Choose a reason for hiding this comment

The reason will be displayed to describe this comment to others. Learn more.

the change looks good to me to exclude the racy condition.

IMO, the right thing to do here is to add the spinning status for the Executor to check if it is already spinning just like rclcpp::Executor. looks like Executor of rclpy does not have this status at all.

@fujitatomoya
Copy link
Copy Markdown
Collaborator

i would like to have 2nd review for this before starting CI.

@cst0
Copy link
Copy Markdown

cst0 commented Jun 25, 2025

@brennanmk Is there a minimum reproducible example for this?

@brennanmk
Copy link
Copy Markdown
Contributor Author

brennanmk commented Jun 26, 2025

@cst0 it is relatively straight forward to reproduce the issue. If you call spin_once on a MultiThreadedExecutor a bunch of times in rapid succession (in different threads) eventually it will show up.

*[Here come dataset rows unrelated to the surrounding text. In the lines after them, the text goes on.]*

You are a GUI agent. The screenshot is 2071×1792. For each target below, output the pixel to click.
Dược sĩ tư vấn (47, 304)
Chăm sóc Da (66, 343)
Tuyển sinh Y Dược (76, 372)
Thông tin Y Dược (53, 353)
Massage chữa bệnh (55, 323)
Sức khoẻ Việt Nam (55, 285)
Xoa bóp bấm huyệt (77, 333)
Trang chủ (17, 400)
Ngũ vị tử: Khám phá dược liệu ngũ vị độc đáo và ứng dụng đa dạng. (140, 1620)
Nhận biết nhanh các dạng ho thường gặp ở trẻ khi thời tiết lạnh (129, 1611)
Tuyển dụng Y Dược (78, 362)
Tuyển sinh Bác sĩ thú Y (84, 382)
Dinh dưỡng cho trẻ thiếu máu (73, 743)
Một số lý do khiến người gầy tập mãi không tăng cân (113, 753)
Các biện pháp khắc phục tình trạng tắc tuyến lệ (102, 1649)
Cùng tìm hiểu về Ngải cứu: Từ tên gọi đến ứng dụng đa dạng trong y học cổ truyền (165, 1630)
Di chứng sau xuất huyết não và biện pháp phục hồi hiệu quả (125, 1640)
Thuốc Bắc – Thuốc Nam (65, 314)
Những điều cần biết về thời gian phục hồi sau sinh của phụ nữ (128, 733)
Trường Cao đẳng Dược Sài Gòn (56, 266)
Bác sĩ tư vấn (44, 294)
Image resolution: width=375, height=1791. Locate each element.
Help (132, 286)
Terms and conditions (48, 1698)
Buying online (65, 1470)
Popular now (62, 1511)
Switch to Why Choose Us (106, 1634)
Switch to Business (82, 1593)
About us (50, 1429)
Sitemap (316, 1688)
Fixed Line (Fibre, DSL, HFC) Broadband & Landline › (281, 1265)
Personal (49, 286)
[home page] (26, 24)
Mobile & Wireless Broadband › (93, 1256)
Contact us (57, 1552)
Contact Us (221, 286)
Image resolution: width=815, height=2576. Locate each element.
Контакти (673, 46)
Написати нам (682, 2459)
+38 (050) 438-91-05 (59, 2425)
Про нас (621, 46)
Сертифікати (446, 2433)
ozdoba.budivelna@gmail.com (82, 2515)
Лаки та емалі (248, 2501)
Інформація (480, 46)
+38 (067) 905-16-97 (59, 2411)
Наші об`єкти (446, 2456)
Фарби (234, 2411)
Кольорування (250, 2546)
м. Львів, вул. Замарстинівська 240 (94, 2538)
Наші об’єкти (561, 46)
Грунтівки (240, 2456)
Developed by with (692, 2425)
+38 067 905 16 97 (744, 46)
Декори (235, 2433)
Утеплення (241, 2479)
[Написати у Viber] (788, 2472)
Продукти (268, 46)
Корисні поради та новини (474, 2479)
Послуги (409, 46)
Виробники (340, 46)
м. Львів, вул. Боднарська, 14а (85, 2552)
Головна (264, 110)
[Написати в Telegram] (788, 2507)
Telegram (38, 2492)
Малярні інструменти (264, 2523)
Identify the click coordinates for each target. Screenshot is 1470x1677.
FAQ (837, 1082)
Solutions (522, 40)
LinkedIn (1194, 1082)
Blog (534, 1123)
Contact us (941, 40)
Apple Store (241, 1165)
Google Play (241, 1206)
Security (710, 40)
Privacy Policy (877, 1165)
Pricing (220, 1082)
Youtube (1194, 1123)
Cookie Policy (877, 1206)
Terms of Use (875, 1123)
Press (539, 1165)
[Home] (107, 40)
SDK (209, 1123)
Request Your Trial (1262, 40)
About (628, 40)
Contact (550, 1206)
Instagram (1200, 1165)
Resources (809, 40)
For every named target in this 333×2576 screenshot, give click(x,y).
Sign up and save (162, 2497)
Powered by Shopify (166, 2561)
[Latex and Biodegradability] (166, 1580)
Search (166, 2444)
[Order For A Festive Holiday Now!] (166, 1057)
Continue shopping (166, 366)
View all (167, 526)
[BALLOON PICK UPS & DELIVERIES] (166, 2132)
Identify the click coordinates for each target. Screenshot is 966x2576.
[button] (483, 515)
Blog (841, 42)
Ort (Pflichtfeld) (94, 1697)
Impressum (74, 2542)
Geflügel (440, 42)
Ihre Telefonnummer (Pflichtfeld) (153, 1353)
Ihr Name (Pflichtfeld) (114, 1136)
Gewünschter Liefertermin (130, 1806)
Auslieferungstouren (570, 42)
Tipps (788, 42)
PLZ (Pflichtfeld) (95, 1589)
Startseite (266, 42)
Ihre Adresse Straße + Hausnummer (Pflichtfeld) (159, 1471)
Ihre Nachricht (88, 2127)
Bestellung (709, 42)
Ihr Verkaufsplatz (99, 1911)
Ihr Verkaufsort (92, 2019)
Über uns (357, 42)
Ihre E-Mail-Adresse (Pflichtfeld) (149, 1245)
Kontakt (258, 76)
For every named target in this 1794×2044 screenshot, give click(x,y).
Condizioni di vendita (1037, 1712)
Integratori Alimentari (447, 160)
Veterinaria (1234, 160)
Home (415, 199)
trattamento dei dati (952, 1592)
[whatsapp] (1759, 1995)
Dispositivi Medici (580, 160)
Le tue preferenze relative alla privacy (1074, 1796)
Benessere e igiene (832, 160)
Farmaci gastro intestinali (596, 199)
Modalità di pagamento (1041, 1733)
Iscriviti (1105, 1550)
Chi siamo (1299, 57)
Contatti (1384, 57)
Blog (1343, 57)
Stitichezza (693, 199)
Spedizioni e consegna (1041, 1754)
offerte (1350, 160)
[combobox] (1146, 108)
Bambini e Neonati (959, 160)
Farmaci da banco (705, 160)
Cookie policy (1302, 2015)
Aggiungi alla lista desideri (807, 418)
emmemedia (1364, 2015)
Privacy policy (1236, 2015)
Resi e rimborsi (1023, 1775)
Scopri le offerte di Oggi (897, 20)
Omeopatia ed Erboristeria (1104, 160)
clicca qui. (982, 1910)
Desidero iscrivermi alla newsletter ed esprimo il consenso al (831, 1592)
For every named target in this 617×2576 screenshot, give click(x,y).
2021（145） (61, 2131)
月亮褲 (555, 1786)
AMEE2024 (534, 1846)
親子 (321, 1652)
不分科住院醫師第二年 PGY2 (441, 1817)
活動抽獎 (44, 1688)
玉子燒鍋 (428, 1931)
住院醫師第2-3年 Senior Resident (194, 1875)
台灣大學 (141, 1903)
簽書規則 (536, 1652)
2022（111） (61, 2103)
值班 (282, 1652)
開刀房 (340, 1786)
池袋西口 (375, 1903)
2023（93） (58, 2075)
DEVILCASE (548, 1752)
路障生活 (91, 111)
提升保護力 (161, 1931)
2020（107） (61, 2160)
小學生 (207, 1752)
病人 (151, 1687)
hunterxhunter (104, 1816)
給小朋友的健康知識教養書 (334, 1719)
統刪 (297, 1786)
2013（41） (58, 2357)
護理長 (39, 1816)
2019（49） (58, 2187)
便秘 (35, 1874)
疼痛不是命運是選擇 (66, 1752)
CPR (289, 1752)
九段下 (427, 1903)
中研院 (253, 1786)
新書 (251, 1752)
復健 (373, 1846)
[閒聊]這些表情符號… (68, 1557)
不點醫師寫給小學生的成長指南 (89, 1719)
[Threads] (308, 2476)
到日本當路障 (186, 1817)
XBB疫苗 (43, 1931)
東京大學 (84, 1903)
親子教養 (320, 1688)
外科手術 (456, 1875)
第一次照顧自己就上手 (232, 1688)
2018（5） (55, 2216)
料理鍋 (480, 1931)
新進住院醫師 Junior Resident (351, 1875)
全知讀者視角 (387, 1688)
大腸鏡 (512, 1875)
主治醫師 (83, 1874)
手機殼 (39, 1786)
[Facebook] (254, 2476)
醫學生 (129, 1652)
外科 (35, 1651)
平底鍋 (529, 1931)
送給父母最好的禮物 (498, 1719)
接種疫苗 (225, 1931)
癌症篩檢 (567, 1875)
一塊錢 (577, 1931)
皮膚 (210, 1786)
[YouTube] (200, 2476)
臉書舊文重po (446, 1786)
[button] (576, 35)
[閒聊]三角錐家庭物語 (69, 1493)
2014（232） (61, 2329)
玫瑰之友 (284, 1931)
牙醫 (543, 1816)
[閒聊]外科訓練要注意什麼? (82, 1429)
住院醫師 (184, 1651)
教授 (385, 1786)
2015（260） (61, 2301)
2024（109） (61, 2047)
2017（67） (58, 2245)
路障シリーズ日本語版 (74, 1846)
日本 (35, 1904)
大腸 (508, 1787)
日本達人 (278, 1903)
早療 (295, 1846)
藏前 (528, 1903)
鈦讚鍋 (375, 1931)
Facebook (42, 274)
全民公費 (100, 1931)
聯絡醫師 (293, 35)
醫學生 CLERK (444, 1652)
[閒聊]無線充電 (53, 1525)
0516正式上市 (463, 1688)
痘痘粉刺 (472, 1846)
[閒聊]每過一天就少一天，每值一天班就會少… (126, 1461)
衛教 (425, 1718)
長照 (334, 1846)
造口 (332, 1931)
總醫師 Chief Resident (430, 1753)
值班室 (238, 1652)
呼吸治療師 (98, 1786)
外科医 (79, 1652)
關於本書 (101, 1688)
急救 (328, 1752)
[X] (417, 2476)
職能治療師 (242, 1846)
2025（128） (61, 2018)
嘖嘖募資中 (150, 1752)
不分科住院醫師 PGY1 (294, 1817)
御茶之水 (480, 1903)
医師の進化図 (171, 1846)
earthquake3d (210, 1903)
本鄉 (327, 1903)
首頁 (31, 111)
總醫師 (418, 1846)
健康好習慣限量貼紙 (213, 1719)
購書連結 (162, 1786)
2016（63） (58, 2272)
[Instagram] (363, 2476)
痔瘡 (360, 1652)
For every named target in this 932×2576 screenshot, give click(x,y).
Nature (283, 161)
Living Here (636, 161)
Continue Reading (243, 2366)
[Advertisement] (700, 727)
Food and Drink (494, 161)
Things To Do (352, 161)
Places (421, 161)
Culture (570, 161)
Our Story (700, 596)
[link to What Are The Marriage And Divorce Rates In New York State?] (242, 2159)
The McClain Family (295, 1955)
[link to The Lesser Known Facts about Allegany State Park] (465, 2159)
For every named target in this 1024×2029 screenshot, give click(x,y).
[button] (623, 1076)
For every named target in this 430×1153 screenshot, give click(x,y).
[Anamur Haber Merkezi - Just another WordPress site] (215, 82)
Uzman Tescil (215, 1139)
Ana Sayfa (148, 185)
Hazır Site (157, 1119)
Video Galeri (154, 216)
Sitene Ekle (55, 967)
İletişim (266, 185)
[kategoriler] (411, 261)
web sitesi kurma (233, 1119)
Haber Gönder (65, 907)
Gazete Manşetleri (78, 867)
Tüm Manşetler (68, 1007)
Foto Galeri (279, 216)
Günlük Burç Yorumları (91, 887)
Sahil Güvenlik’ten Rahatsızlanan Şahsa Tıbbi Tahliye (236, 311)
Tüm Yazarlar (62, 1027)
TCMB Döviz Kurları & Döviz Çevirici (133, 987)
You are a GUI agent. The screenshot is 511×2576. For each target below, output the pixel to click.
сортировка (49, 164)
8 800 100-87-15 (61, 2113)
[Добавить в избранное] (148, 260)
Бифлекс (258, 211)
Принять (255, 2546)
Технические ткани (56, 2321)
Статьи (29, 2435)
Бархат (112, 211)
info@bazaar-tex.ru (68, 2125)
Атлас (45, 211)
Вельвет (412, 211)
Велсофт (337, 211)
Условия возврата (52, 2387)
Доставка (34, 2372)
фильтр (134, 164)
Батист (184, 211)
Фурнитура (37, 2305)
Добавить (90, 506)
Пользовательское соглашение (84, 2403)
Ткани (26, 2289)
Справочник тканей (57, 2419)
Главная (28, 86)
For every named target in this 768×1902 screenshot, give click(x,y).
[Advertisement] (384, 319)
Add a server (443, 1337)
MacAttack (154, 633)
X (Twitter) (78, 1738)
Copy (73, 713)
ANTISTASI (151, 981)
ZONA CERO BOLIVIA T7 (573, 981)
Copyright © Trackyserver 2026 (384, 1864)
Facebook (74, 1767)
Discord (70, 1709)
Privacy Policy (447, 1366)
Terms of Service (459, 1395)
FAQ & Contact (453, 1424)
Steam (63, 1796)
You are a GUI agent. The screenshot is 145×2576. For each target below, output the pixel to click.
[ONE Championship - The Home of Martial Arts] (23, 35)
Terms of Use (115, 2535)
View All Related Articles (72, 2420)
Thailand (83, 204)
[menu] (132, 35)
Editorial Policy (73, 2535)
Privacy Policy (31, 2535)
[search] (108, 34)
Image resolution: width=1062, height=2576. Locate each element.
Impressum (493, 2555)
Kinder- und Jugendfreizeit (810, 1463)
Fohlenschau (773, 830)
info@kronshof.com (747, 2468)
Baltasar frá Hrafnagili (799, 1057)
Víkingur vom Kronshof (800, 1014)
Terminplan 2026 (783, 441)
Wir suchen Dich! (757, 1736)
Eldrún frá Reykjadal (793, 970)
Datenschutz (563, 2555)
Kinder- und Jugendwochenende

#1393 shows what the issue looks like when it appears.

@cst0
Copy link
Copy Markdown

cst0 commented Jun 26, 2025

Ah, had some trouble but just had to be more persistent. Looks good to me!

@brennanmk
Copy link
Copy Markdown
Contributor Author

Actually, since I removed the creation of a shallow copy in the loop I think it makes sense to also lock the self._futures append call on line 1005. Otherwise it is possible that one thread appends to self._futures while another is in the loop. I do not think this would cause any observable errors, but it is still probably best practice. Alternatively I could add the creation of a shallow copy back, but this seems unnecessary.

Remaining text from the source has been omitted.